The tone of Grizzly Park careens from horny adolescent “humor” (it’s not in the least bit funny) to vague, weak-ass moralizing, to guts and gore—and you won’t care one little bit.

Eden Lake (2008)

Talk about grueling; Eden Lake makes Straw Dogs look like a Frankie and Annette double feature. Writer-director James Watkins (The Woman in Black) methodically stokes the fear furnace until the tension is nearly unbearable—but you don’t dare look away.

By firmly establishing his protagonists as something more than pale quaking stereotypes, Watkins succeeds where Eli Roth and James Wan fall short; namely giving the viewer a good reason to be shocked and horrified about the cruelties inflicted on them.

In search of a romantic weekend, Steve (Michael Fassbender) and his girlfriend Jenny (Kelly Reilly) drive way out to hell and gone in the English countryside to camp on a secluded beach that’s about to become the centerpiece of a condo development. The couple incurs the wrath of local juvenile delinquents on BMX bikes and things rapidly spin out of control. Sure, it’s all a big joke, till someone gets hurt—or in this case, killed.

While Steve and Jenny definitely do not deserve their eventual fates, it can be rightly said that the awful shit pit they land in is due mostly to Steve being a colossal asshole who should have just walked away before everything went to hell. He has several chances to do so, but his idiotic pride won’t let him.

Eden Lake should look familiar: the plot is nearly identical to The Strangers (or Deliverance, The Hills Have Eyes, The Texas Chainsaw Massacre, and Wrong Turn, for that matter). Above all else, never ever pitch your tent in an isolated rural area, especially after witnessing the casual cruelty of the locals.

But there is a critical difference. There’s no explanation for the amorality and astonishing lack of empathy on the part of the teens in The Strangers. Boredom maybe? Gangsta rap? Point and shoot video games? Guess we’ll never know.

In Watkins’ film, the young miscreants are squarely under the sway of Brett (Jack O’Connell), the group’s psychotic Alpha male, who, like any good tyrant, whittles away his subjects’ humanity with bullying and threats. (I kept thinking of African child soldiers, forced under impossible pressure into remorseless killers.)

Each nightmarish escalation of the action is presented as a transgression that could have been avoided, but also as a disturbingly believable development, considering the hellish circumstances the characters find themselves in.
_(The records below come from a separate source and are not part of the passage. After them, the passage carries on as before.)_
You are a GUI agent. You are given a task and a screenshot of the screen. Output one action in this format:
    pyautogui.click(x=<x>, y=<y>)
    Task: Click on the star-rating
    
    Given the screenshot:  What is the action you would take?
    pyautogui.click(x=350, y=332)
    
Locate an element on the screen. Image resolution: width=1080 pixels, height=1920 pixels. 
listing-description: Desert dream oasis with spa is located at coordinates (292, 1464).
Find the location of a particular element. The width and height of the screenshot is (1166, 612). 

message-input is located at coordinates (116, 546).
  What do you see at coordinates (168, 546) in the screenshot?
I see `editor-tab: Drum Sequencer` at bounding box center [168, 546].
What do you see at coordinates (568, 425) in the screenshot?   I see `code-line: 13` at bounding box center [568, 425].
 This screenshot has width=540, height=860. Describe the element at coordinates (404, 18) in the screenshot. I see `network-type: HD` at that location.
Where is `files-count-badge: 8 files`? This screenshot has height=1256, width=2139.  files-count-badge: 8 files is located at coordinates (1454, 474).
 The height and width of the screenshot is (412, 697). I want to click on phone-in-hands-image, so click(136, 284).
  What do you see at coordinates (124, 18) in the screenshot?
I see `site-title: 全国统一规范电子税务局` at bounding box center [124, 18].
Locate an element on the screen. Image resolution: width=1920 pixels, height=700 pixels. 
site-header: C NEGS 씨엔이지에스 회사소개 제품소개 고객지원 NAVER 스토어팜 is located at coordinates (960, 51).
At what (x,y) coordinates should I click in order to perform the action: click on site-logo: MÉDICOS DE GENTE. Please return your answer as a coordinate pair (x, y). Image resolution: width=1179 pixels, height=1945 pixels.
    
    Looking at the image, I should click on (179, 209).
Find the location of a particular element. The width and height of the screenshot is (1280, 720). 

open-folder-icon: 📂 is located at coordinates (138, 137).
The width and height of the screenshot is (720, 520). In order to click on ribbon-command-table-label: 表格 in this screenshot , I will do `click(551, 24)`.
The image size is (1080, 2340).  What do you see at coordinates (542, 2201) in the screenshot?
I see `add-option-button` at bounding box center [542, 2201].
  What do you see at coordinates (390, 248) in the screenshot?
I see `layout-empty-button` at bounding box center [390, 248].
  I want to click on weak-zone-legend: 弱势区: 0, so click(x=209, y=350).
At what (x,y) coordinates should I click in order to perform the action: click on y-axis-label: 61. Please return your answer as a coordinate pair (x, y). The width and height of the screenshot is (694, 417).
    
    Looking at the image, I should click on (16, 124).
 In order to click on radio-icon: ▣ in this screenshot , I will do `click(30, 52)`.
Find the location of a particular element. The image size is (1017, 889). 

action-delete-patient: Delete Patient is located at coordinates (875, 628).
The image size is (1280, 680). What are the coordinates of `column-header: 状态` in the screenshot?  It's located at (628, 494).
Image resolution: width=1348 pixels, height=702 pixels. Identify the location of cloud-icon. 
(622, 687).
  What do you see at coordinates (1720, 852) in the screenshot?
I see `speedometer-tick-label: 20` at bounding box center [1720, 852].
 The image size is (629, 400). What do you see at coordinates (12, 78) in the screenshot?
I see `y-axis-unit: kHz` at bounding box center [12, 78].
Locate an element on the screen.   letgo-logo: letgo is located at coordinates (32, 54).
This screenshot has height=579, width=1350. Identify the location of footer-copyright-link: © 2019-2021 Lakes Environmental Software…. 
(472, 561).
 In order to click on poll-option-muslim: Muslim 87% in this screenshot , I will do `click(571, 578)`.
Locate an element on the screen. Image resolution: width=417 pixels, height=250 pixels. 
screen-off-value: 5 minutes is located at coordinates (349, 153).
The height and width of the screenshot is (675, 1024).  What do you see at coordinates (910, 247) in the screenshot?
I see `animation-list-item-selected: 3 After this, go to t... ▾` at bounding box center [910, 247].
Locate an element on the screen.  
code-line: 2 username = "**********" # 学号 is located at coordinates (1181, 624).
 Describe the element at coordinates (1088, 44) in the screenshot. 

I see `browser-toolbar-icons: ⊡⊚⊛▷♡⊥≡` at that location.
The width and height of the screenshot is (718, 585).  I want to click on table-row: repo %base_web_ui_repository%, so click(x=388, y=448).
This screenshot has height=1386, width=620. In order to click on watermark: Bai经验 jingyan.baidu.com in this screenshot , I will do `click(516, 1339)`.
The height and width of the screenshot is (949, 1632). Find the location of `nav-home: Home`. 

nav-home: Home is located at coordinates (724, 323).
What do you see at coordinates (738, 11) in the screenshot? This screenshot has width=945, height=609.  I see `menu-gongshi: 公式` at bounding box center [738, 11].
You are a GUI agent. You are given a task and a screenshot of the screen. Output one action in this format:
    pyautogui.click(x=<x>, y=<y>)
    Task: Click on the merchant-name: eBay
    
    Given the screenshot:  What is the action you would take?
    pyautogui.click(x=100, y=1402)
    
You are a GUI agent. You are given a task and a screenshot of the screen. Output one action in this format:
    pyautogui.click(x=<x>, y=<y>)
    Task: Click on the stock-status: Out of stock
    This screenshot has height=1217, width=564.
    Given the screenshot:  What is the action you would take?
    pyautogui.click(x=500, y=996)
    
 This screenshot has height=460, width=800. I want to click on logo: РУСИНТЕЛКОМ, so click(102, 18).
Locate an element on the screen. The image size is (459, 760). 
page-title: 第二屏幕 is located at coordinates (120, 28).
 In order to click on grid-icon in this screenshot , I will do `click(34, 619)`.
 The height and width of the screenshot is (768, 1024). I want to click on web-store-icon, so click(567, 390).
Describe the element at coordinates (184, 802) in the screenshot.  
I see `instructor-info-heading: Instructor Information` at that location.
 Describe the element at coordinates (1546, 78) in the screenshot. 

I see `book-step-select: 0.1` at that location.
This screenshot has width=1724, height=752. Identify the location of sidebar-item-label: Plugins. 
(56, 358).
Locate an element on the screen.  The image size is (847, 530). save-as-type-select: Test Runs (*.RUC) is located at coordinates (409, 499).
And that is why Eden Lake is so damn terrifying and transfixing.

The Midnight Meat Train (2008)

I haven’t read enough Clive Barker to decide if I’m a fan or not, but he certainly spins a fascinatingly lurid yarn. The Midnight Meat Train is based on one of his short stories, and it’s a bloody fun ride, even though I kept thinking I was watching a chopped up version that had scenes missing. There are moments when the action inexplicably jumps from Point A to Point M, and you wonder how the hell we got here.

A right-before-he-got famous Bradley Cooper plays Leon, a wannabe artsy photographer trying to capture “the beating heart of New York City” to impress snooty art dealer Susan Hoff (Brooke Shields), who advises him to take more chances, and not run away when danger rears its ugly head. He starts hanging out in the subway during the wee hours of the morning and stumbles upon a very dapper and intense-looking butcher (Vinnie Jones, in a silent part), and is immediately compelled to follow him around. (How do we know he’s a butcher? Well, he carries a meat mallet the size of Mjolnir, for one thing.) Sure enough, it appears his new-found subject is a methodical serial killer who’s been making late-night subway riders disappear for quite some time. Poor Leon realizes too late, that the butcher’s grisly nocturnal rituals are all a part of (sung in Elton John voice) “the c-i-r-c-l-e of l-i-i-i-f-e!”

Anytime you pad out a short story into a feature length film, there’s going to be filler, and The Midnight Meat Train is no exception, but for the most part, director Ryuhel Kitamura and screenplay scribe Jeff Buhler keep it fast and gruesome. The ending is pure Whiskey Tango Foxtrot, but it’s not a cop-out. It’s surprisingly weird and horrible, and hints at a “bigger picture” that’s even more terrible than we had first supposed. And that, folks, is what good horror should do. What, no sequel?